T-Mobile to begin rollout of 600 MHz spectrum this summer, boosting tower segment

The FCC officially granted licenses to winners of the incentive auction of 600 MHz spectrum from broadcasters, and T-Mobile is wasting no time in putting its new airwaves to use.

The auction, which wrapped up in April, raised more than $19 billion from 50 bidders who won a total of nearly 2,800 licenses. The FCC issued a statement Thursday confirming the winning bids, saying it had received full payments for the licenses.
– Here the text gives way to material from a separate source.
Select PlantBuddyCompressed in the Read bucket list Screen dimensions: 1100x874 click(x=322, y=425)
Sprint opted out of the auction from the start, and Verizon surprised many industry insiders by walking away empty-handed, while AT&T spent less than $1 billion for the low-band airwaves. T-Mobile was the top bidder, agreeing to pony up nearly $8 billion, and the operator said Thursday it will begin testing its new airwaves in the coming weeks.
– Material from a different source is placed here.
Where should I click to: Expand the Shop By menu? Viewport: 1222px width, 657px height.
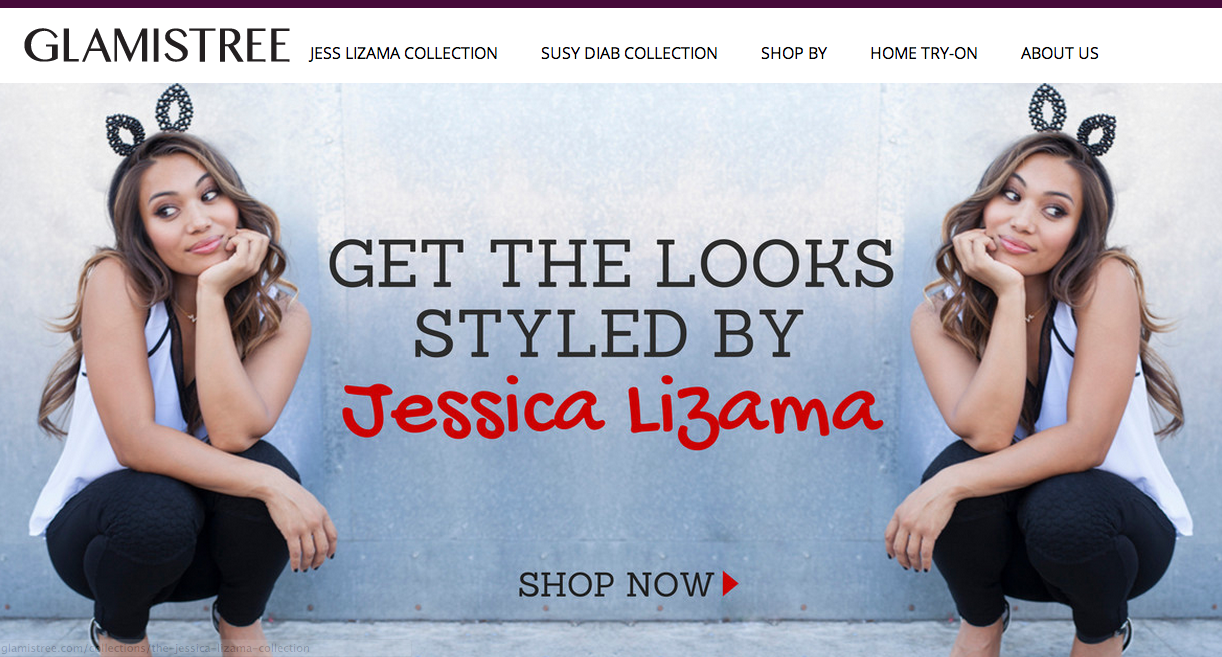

“Despite the cries from skeptics, T-Mobile has already kicked off deployment activities and will see the first sites ready for testing this summer,” the carrier said in a press release. “This timeline—well ahead of expectations—sets the stage for commercial operations later this year. That’s when new 600 MHz smartphones from Samsung and other manufacturers are anticipated to arrive.”

The auction enabled T-Mobile to quadruple its holdings of low-band spectrum, according to the carrier. It expects more than 1 million square miles of 600 MHz spectrum to be “clear and ready for deployment by year end.”
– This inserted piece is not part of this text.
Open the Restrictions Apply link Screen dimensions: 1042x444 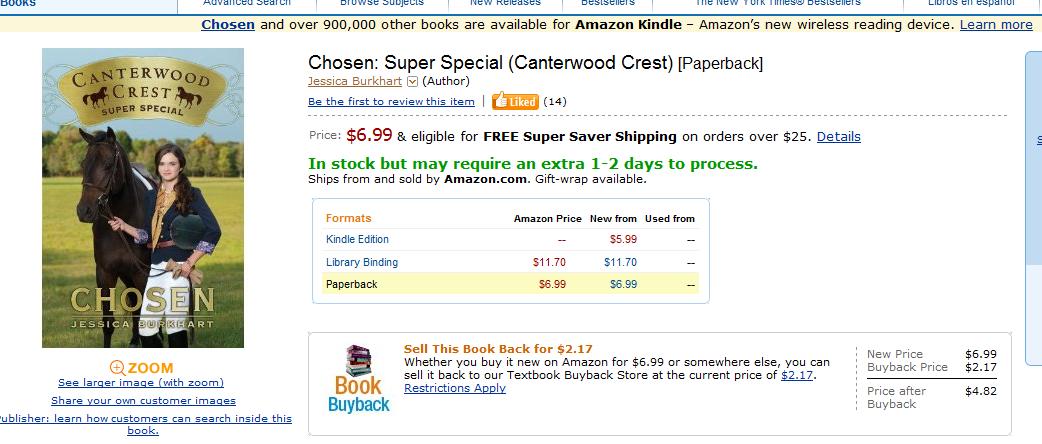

While T-Mobile is investing heavily in low-band spectrum, both of its larger rivals are aggressively pursuing higher-band airwaves that don’t propagate as well but offer increased capacity. Sprint, meanwhile, is gradually deploying services on its significant portfolio of 2.5 GHz spectrum.

The FCC is maintaining a 39-month repacking plan for the 600 MHz airwaves recently sold at auction to give TV broadcasters time to move off that spectrum onto other channels. But T-Mobile is moving to leverage its new spectrum as quickly as possible, enabling it to deploy services in suburban and rural markets where it previously hasn’t had much of a presence.

And that should be a boon for the tower sector, according to Jennifer Fritzsche of Wells Fargo Securities.

“Given many thought this spectrum was unusable for four-plus years, any ‘live’ market in 2017 is ahead of the original expected timeline in our view,” Fritzsche wrote in a note to investors. “We view this as an important and continuing catalyst for the tower sector…. While T-Mobile is using many smaller private tower companies to build new towers, we would expect this broadcast spectrum deployment to also touch its current towers (which Crown Castle now owns) in the form of amendments. Given the low-band nature of this spectrum, this equipment is not small.”